— Start Selection —

Q5. \(\dfrac{x^2}{49}+\dfrac{y^2}{36}=1\)

Solution

Given ellipse:

$$ \begin{aligned} \dfrac{x^{2}}{49}+\dfrac{y^{2}}{36}=1 \end{aligned} $$ Since the larger denominator is under \(x^2\), the major axis lies along the \(x\)-axis

$$ \begin{aligned} a^{2}&=49 \\ \Rightarrow a&=7 \\ b^{2}&=36 \\ \Rightarrow b&=6 \\ c&=\sqrt{a^{2}-b^{2}} \\ &=\sqrt{49-36} \\ &=\sqrt{13} \end{aligned} $$ Here \(a\) is the semi-major axis and \(b\) is the semi-minor axis

Foci of Ellipse

$$ \begin{aligned} &\left( \pm c,0\right) \\ \Rightarrow &\left( \pm \sqrt{13},0\right) \end{aligned} $$

Vertices

$$ \begin{aligned} &\left( \pm a,0\right) \\ &=\left( \pm 7,0\right) \end{aligned} $$

Length of Major Axis

$$ \begin{aligned} 2a &= 2\times 7 \\ &= 14 \end{aligned} $$

Length of Minor Axis

$$ \begin{aligned} 2b &= 2\times 6 \\ &= 12 \end{aligned} $$

Eccentricity

$$ \begin{aligned} e &= \dfrac{c}{a} \\ &= \dfrac{\sqrt{13}}{7} \end{aligned} $$

Latus Rectum

$$ \begin{aligned} \dfrac{2b^{2}}{a} &= \dfrac{2\times 36}{7} \\ &= \dfrac{72}{7} \end{aligned} $$

Q6. \(\dfrac{x^2}{100}+\dfrac{y^2}{400}=1\)

— End Selection —

Given request 1:
In the ellipse solution, what is the length of the latus rectum?

— Start Stored records —

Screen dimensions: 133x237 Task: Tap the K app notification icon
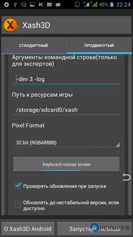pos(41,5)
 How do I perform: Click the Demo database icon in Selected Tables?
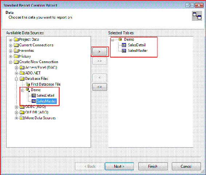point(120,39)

— End Stored records —
— Start Stored records —

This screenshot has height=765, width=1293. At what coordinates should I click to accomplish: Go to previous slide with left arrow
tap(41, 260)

— End Stored records —
— Start Stored records —

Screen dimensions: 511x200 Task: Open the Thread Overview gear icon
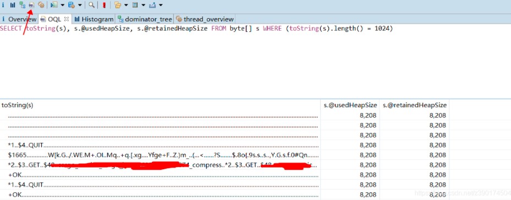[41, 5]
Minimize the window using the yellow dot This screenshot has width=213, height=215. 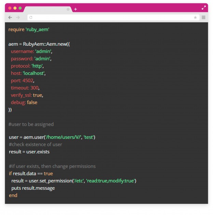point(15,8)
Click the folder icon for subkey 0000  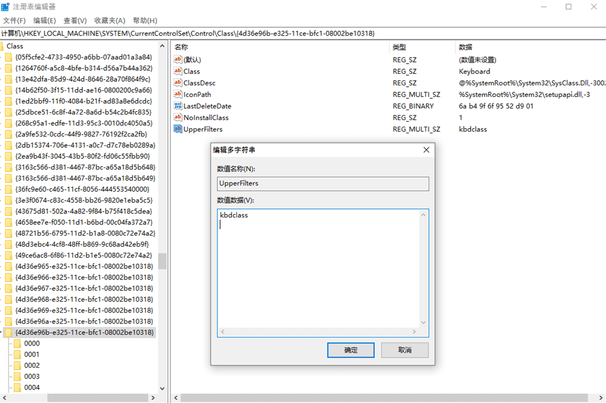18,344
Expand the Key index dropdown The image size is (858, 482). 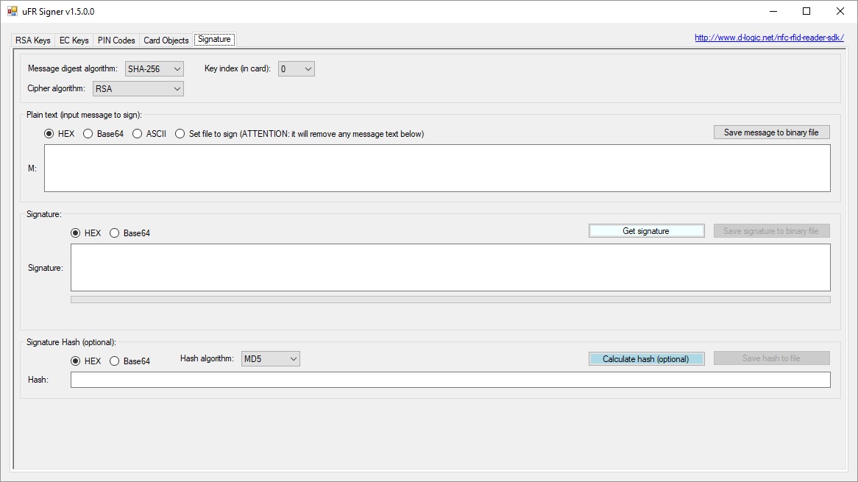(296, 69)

— End Stored records —

Given request 2:
Rewrite the records starting at the line containing "Screen dimensions: 133x237" and ending at the line containing "point(120,39)", with the requests kept and every answer coordinate multiplied by 0.55 and rounded to a whole number, halves rounded up. Give only those lines and leave out the pictures.

Full answer 1:
72/7

Full answer 2:
Screen dimensions: 133x237 Task: Tap the K app notification icon
pos(23,3)
 How do I perform: Click the Demo database icon in Selected Tables?
point(66,21)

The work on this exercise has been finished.